Now this is truly speaking from my personal perspective, but radio is my favorite medium of all, much nicer, much more fun, much more satisfying than making studio recordings. Doing it every week produces a LOT of raw material and we naturally started to put out the best of it in edited form. Meanwhile, our studio works usually take years to make so we are always filling in our release schedule with the much more available radio work. For me, studio works are incredibly slow, tedious, and as Orsen would say, unrewarding relative to the regular, frequent, low pressure, relatively spontaneous, and TIMELY creative outlet the radio show provides.
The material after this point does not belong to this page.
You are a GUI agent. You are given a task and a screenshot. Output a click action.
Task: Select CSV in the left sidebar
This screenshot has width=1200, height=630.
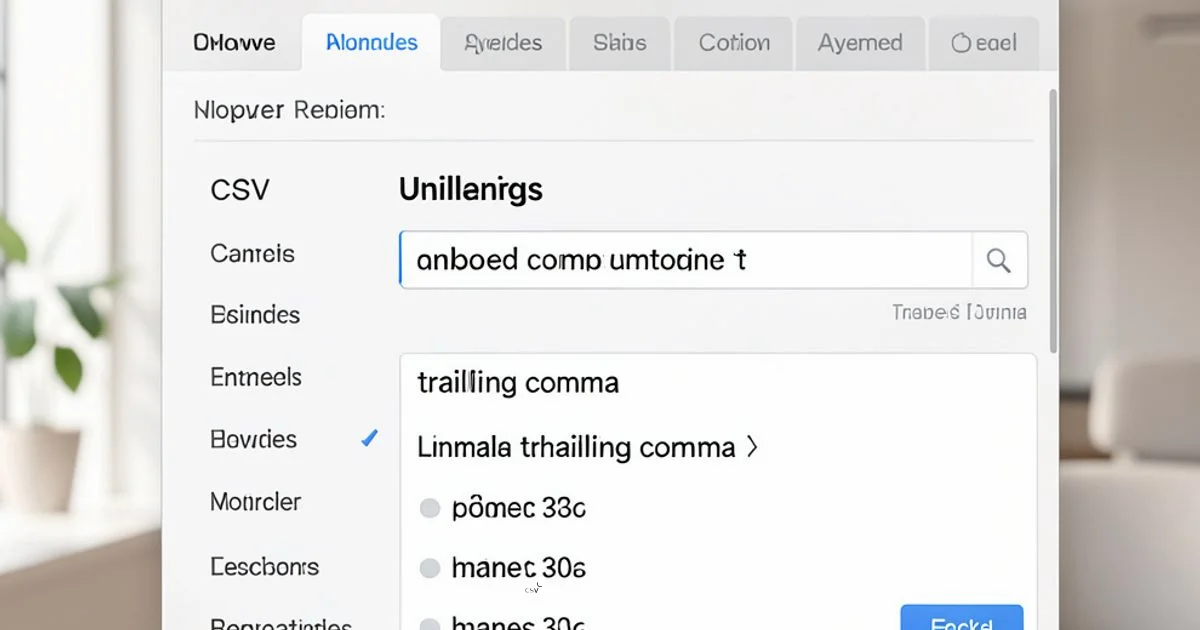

THAT'S where I can actually experiment with the far too many ideas I have to ever get on records, as well as interact with a real-time audience while riding that unique spark of being LIVE without being watched by anyone. Totally cool, lots of actual fun, along with the unique ability to interact with timely factors completely impossible on records which take months to come out - when George Harrison got stabbed, I scratched with "Beware of Darkness" within days - a simple trick, not something I would have done at any other time, meaningless if not right on time, so it's little things like that which make the radio show a completely unique on-the-spot form with the ability to associate with the immediacy of actual life AS IT'S OCCURRING. It keeps my creative sanity intact.
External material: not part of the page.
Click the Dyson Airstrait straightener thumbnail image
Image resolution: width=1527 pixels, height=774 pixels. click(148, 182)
Making records is another business altogether, precise and controlled, where you're able to get things EXACTLY how you want them (impossible in live radio) and certainly appreciated by me, I work very hard on them, but by the time you're done, you're actually fairly sick of the material yourself, having listened to it too many times, and the all too eventual release is a minor blip in your excitement scale, over and done with in a day. And years to wait before the next will come... Hmmm, without radio I would give up. Didn't like this week's show? Well, hell, I get to do a brand new one again next week. And best of all, I don't have to hear it myself till it actually happens, and then it's gone in the air forever, like, NO UNSIGHTLY RESIDUE....
PSF: Right now, the band is touring with an official release so to speak. Do you find that people are confused because you're not on the regular release-tour treadmill?
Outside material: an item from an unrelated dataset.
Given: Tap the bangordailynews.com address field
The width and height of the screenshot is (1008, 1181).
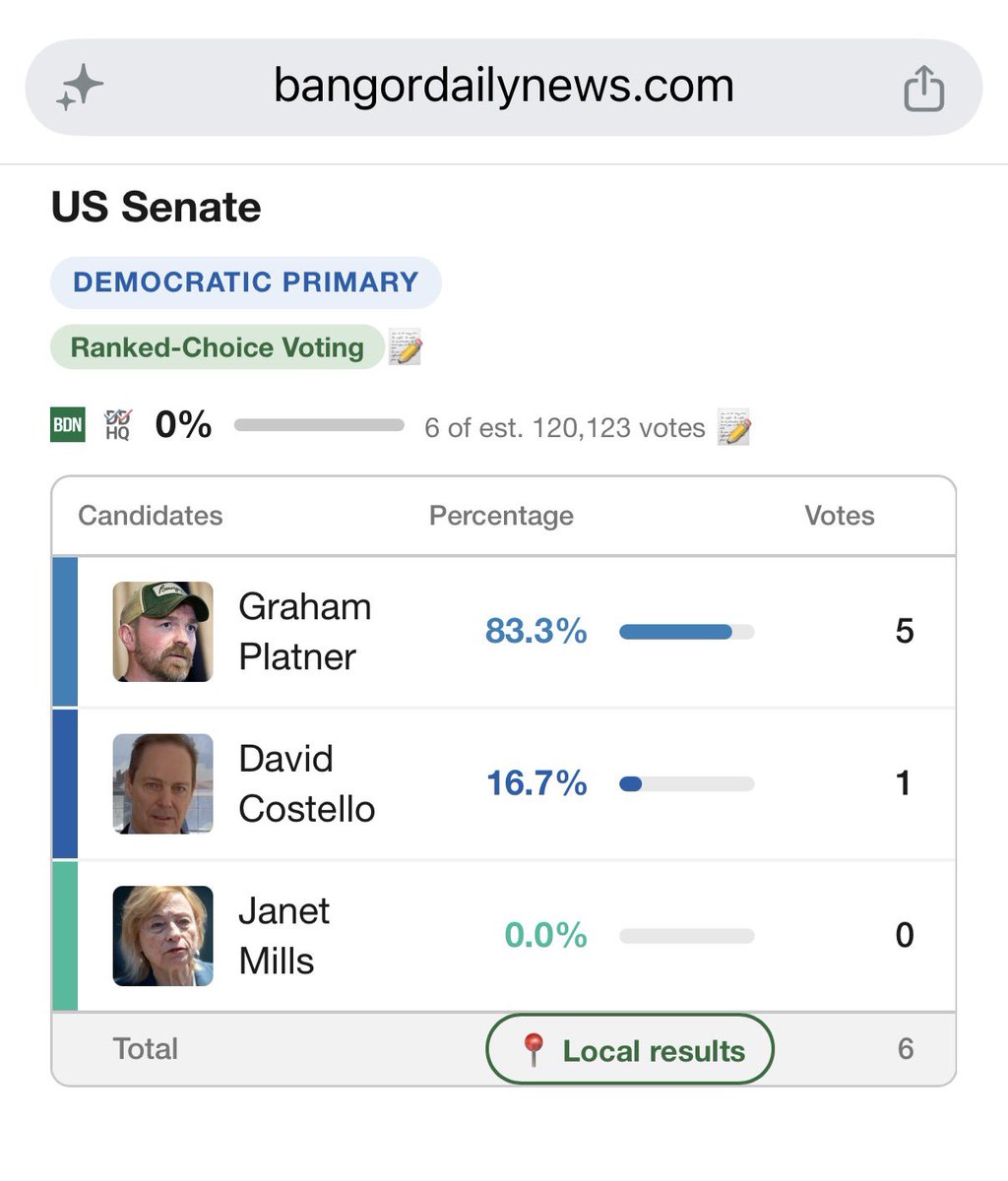Looking at the screenshot, I should click(503, 88).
Probably. This is just another example of the cycle of poor decision making Negativland now pursues....
PSF: As we get numbed by more and more information coming from more and more sources, does that make your work harder to get across as people seem so confused by the pace of technology? It's almost as if the media itself has embraced some of your ideas.
Yes, you're sort of reiterating the above business about recent media's self absorption and self analysis. The TRUE/FALSE tour idea is certainly about confusion with and in the media. But then WE ARE MEDIA TOO! All we hope to do is get ourselves somehow injected into that whole stream of things and stuff and try to suggest a few perspectives, couched in modern noise, from an independent and amusingly critical point of view. What effect does it actually have? Overall, probably little if any, but we do get some frighteningly dedicated fan mail which I bet is quite different than most bands attract. So whatever, it's hitting a FEW people very hard, we have become CULTURALLY IMPORTANT to them, and so we are occasionally encouraged and it remains interesting to do.
PSF: How do you see the Internet as a medium for the band to work with? Does it open up a lot of possibilities that you wouldn't have imagined before?
Yes, we are constantly looking at all these possibilities, but the damn internet is a full time job to do it right, and it's difficult to devote so much working time to making it what it might be. More will come, but who knows when. We've got great help doing our site, a super webmaster operates it all for us with constant dedication, it's very good now as sites go, but to treat it right, there should be all kinds of new, net only concepts and features appearing there and we're often spread too thin to keep up with constantly improving and adding to it the way we should.